Exactly the lines from the one containing "The width and height of the screenshot is (1400, 842)." through the end of the listing must make up the answer, with no pictures included.
*** Extracted entries Section Begins ***
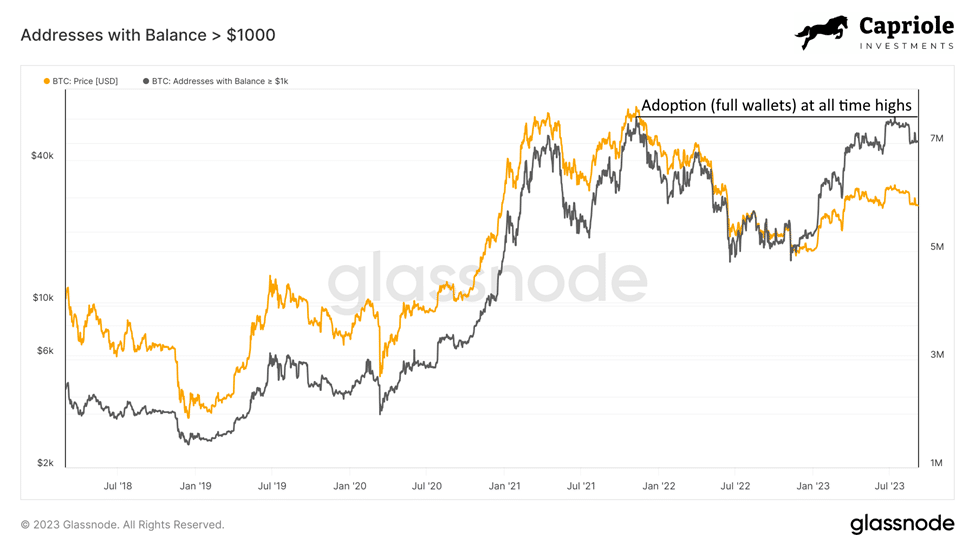Click the Capriole Investments wordmark
975x549 pixels.
pyautogui.click(x=907, y=32)
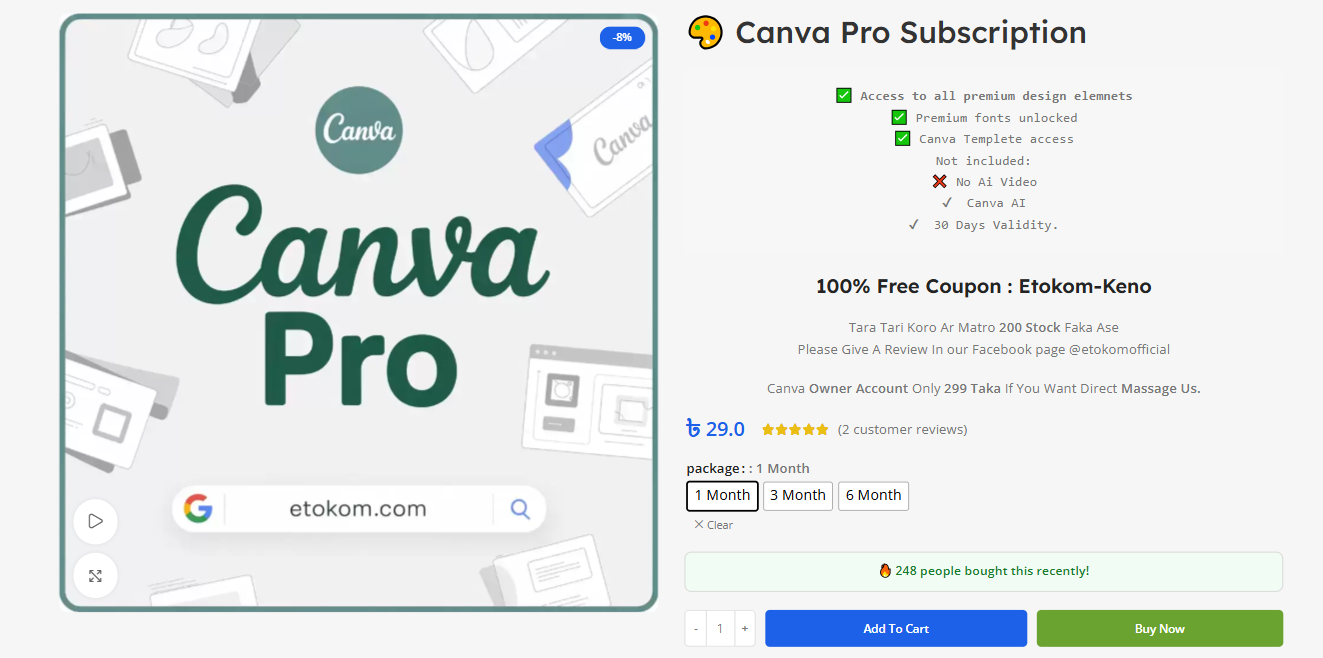Clear the selected package option
The width and height of the screenshot is (1323, 658).
coord(713,525)
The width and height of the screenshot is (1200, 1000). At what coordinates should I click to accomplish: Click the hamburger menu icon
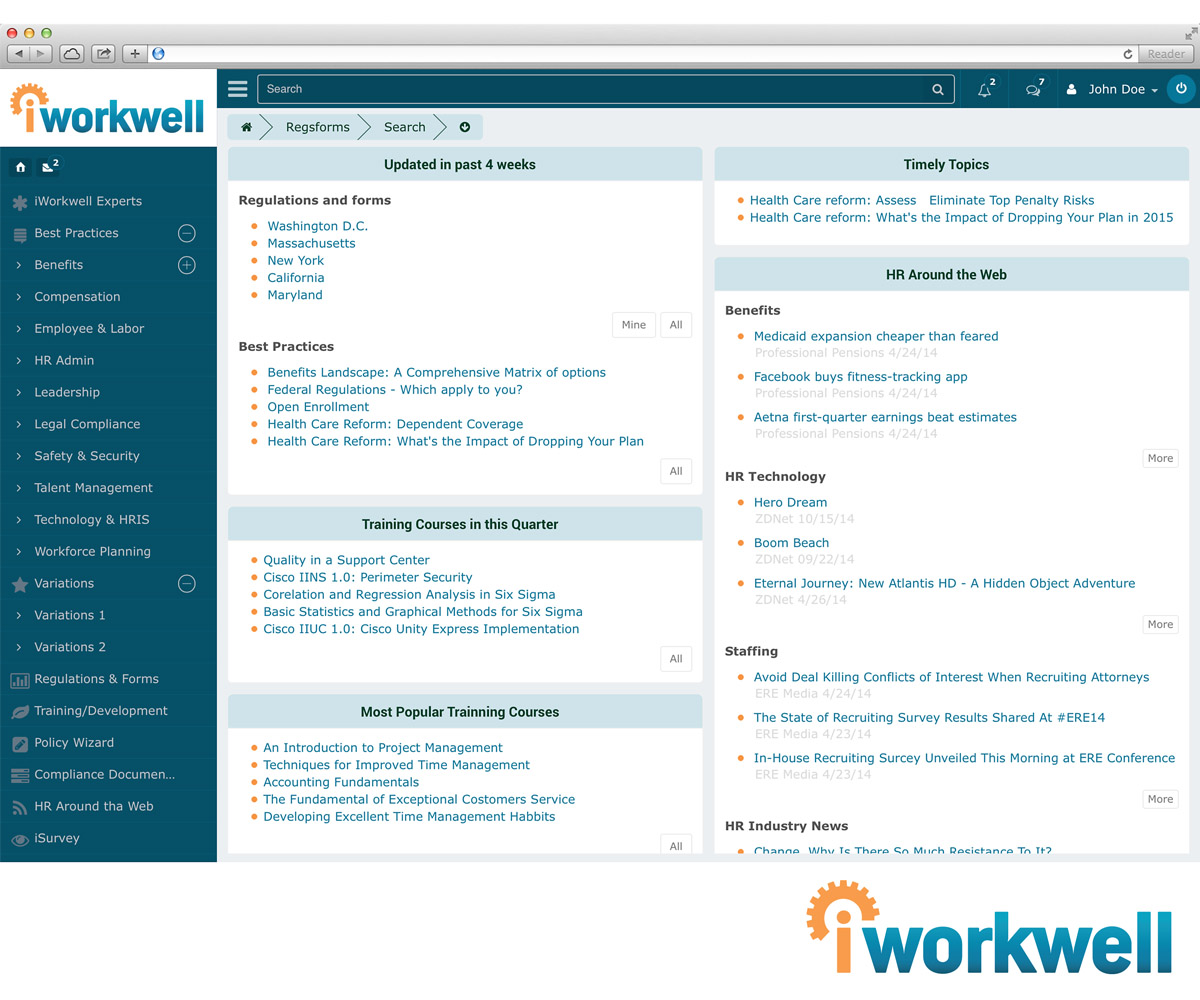tap(237, 88)
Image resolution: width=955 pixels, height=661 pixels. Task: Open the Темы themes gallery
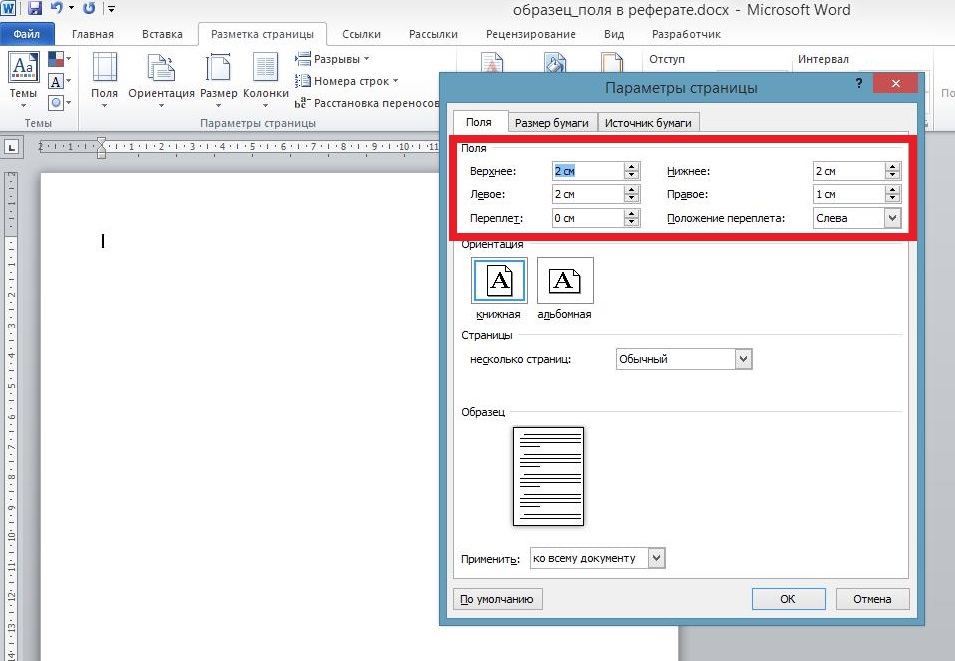[23, 77]
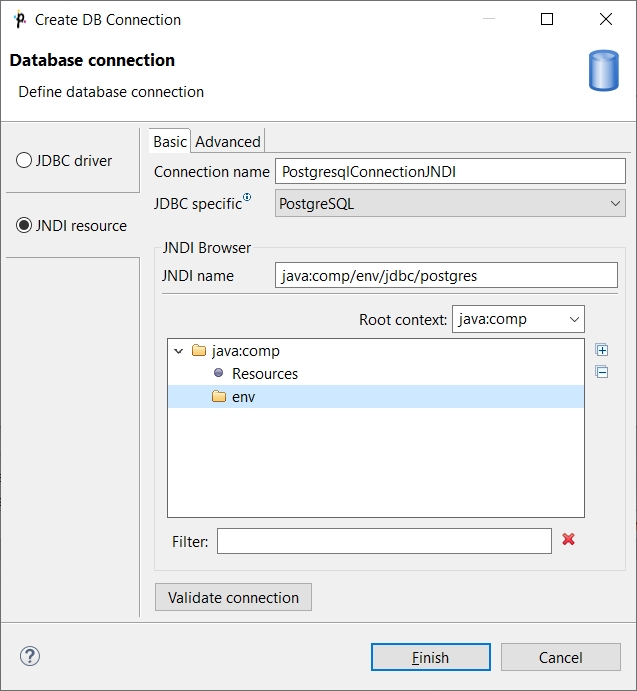
Task: Open the JDBC specific PostgreSQL dropdown
Action: point(450,204)
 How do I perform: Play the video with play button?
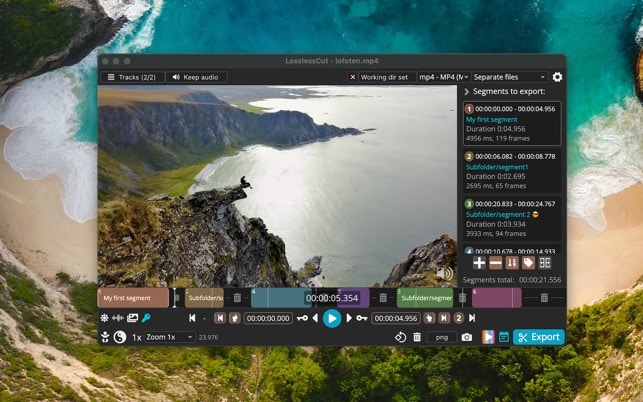pos(332,318)
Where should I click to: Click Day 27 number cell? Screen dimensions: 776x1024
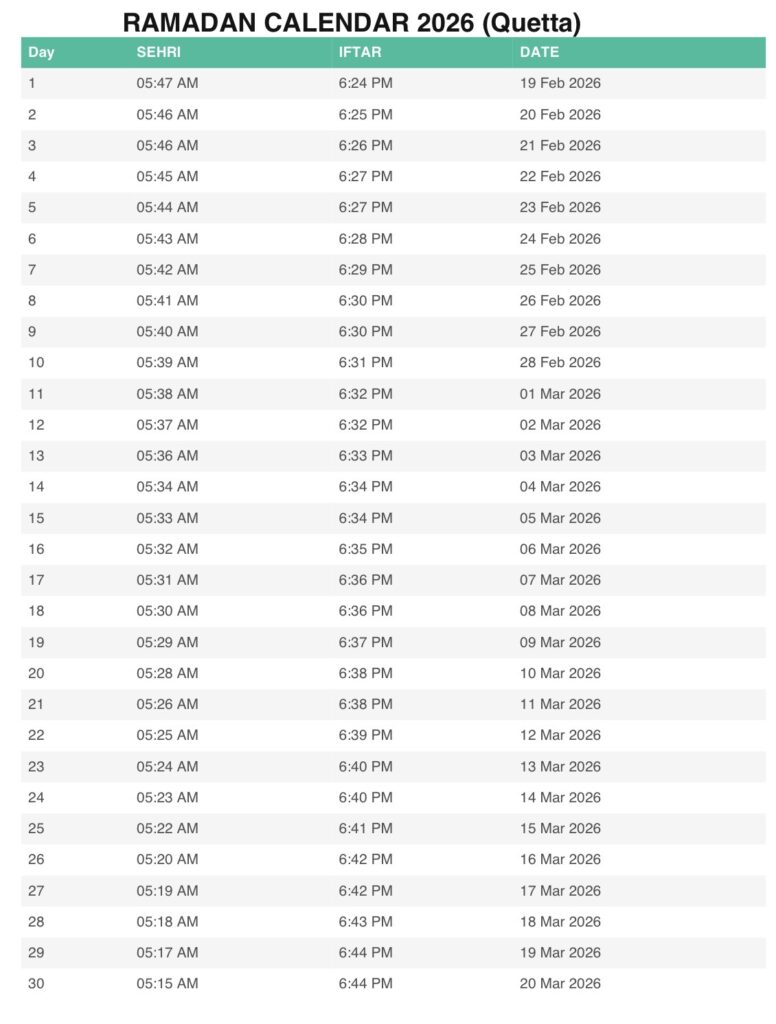click(36, 890)
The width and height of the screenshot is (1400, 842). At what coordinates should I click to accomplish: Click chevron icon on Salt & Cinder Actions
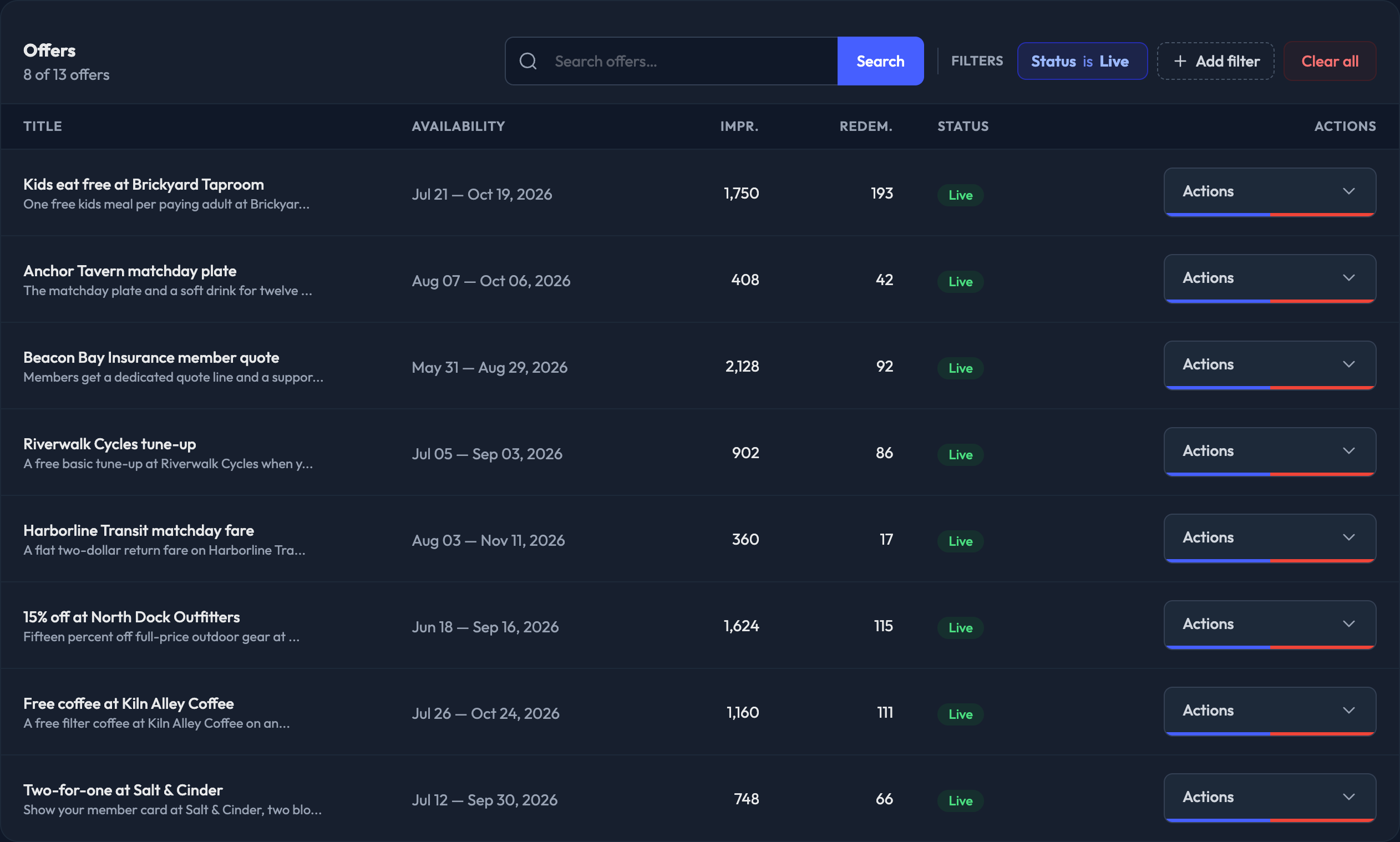click(x=1349, y=797)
*** Extracted entries Section Ends ***
* [Response below]:
The width and height of the screenshot is (1400, 842). At what coordinates should I click to accomplish: Click chevron icon on Salt & Cinder Actions
click(x=1349, y=797)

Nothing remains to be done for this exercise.